Thursday 8th June 1939

No breakfast, thank you! Fall out with “the sick”. Frightfully futile red tape was unwound before I was allowed to go to the dentist. Lots of forms were filled in …
Shead, also “sick”, went with me for a slack, ostensibly, in case I “came all over queer” after being in the chair. We sat in the car in a quiet lane, nearly dozed off. Battery lorries suddenly appeared from all sides and the lane was no longer quiet. Shead, startled, hastily put on my sun glasses as a disguise.

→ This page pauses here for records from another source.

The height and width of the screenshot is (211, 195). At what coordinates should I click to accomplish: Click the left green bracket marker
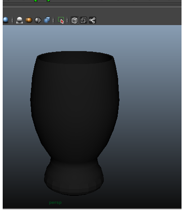[35, 1]
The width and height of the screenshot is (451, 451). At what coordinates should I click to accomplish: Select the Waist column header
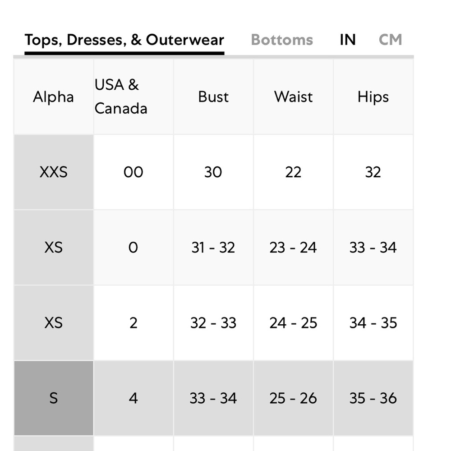point(293,97)
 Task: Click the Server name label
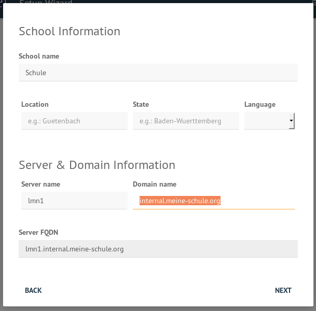[40, 184]
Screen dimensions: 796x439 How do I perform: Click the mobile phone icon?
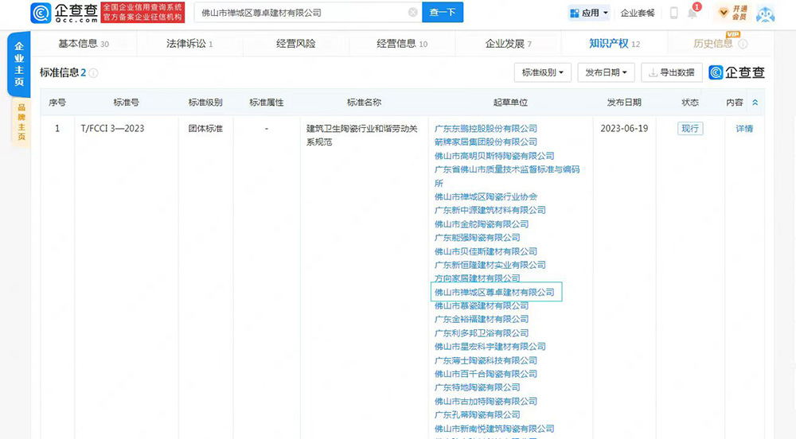[673, 13]
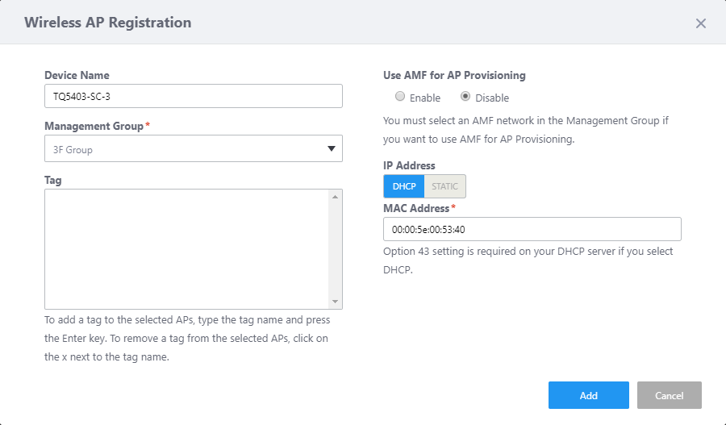Click the IP Address label
Image resolution: width=726 pixels, height=425 pixels.
point(409,165)
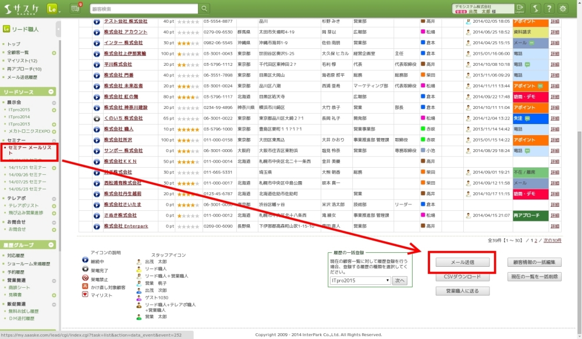Click status icon beside 株式会社 アカウント
The width and height of the screenshot is (582, 339).
click(97, 32)
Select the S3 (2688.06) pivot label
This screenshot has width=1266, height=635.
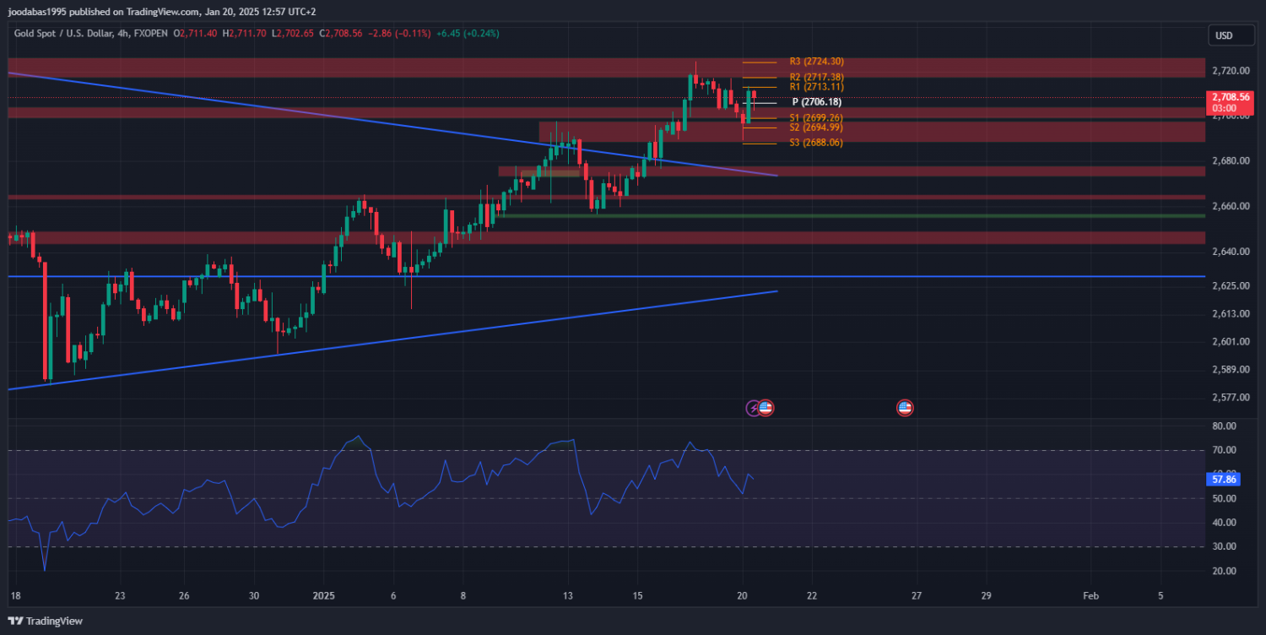[816, 143]
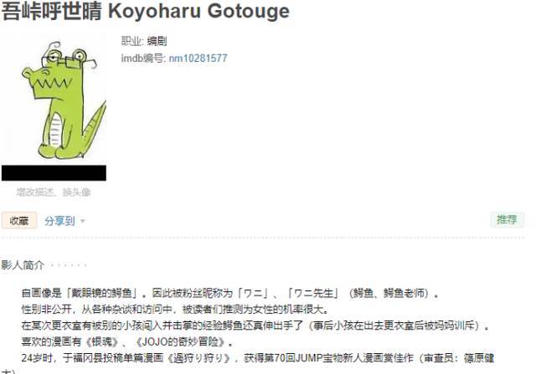
Task: Click the 影人简介 section heading
Action: [x=23, y=264]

We hurried up into Epping and to the dentists. He gave me an unusual amount of various kinds of dope before taking out a couple of teeth almost painlessly. The first one was a hell of a job but he didn’t break it! “Out?” “Yes” I spat joyfully. Then, “Open again please”…. “Out?” “Yes”. Thank God!

Parked on the edge of the forest for some time. Shead and I lay on the grass and read the paper. Every few minutes II rose, walked across to the bushes, and spat.
Bleeding worse when we reached Camp. I reported to Battery Office. “Oh, you’d better report to the Sergeant Major”. “Excuse me” I mumbled and turning, spat out a mouthful of blood. “Probably he’ll excuse you duty for the rest of the day” added the Sergeant thoughtfully. I lay in the tent and bled. I washed my mouth out and then went back and bled again. I read a book – and bled. The Segt. Major came to see me – I never did report to him! – and found me looking very bloody (literally)
Plugged the hole again. Bleeding stopped at 4p.m. – after 5 hours.

In the evening I sneaked out for my first meal, followed by my first cigarette of the day. “Rose”, a quaint individual, sympathetically provided soup, mashed potatoes and Horlicks again.